Qui aurait pu prévoir ce que nous vivons depuis plus d’un mois en France et dans le monde ? Certains économistes nous parlent de la pire récession depuis les années 30. Un déficit et une dette publique qui explose passant de 100% à 115% du PIB en un mois. Un plan d’aide qui passe de 45 à 115 milliards en 10 jours.

Des études menées par des épidémiologistes relèvent l’hypothèse que nous pourrions avoir une série de démarrage et de mise en arrêt de l’économie ; des périodes de confinement et des périodes de dé-confinement qui pourraient durer jusqu’en 2022.

Nous sommes dans une incertitude totale. Tout en respectant un certain nombre de mesures de sécurité, il faut d’urgence relancer l’économie. Et rouvrir de façon progressive les commerces.

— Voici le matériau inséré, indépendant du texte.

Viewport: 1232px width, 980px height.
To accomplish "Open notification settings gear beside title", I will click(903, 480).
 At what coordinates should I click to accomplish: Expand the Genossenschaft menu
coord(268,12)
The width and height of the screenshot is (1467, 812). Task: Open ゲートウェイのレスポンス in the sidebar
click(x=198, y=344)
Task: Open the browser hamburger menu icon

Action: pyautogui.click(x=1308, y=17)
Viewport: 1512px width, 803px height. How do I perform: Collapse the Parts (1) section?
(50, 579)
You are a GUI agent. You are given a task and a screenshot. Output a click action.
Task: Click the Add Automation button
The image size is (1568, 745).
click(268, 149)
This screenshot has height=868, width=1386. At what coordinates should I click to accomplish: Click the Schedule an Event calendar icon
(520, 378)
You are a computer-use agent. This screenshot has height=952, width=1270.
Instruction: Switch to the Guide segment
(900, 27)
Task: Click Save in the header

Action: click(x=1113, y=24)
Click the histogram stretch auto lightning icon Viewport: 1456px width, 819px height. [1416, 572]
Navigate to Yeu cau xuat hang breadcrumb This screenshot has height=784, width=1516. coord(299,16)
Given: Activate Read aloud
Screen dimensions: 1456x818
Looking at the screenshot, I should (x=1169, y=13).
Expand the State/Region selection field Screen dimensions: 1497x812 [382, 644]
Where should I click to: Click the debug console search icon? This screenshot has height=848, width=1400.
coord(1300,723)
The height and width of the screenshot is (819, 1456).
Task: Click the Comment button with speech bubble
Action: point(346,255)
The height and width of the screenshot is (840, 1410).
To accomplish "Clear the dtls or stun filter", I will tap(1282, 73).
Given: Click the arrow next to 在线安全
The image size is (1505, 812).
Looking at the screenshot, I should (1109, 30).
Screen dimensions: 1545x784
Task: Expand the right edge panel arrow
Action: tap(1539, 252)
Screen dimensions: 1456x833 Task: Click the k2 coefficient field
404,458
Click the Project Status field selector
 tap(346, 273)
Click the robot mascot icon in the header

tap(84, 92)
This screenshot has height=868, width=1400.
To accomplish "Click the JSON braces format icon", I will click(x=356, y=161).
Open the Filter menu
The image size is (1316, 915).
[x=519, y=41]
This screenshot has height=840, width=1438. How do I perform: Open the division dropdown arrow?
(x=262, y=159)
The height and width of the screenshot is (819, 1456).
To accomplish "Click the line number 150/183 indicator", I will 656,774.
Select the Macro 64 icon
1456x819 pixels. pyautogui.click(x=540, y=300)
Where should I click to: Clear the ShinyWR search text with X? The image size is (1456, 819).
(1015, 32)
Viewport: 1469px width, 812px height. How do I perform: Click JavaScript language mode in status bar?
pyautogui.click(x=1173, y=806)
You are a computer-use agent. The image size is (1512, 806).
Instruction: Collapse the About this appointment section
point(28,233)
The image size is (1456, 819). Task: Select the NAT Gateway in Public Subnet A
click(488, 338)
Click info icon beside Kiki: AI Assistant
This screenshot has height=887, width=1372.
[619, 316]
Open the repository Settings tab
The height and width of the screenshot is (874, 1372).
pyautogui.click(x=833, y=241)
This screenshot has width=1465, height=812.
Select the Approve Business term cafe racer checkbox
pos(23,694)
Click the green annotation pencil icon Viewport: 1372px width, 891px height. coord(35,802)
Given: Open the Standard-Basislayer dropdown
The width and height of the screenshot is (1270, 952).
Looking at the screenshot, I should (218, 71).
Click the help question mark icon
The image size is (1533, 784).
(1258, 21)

Je suis Chef d’entreprise à Nogent depuis 30 ans, et je m’inquiète pour l’avenir de nos commerces, Comment pourrons tenir malgré les aides de l’État qui ne sont pas simples à mettre en place et qui prennent du temps. D’autant que certaines entreprises sont confrontées au refus du prêt garanti par l’tat à hauteur de 90% par leur banque. Pourquoi ne pas avoir fait comme l’Allemagne en garantissant le prêt consenti aux entreprises à hauteur 100% ? Près de 80% des PME se déclarent en impasse de trésorerie sous deux mois.

Je pense aux commerçants nogentais qui ne pourront pas tenir plus longtemps, les stocks des magasins de prêt à porter n’ont pas été vendus depuis plus d’un mois. Seront-ils vendables à la réouverture ?  Comment  racheter de nouvelles marchandises, avec qu’elle trésorerie ?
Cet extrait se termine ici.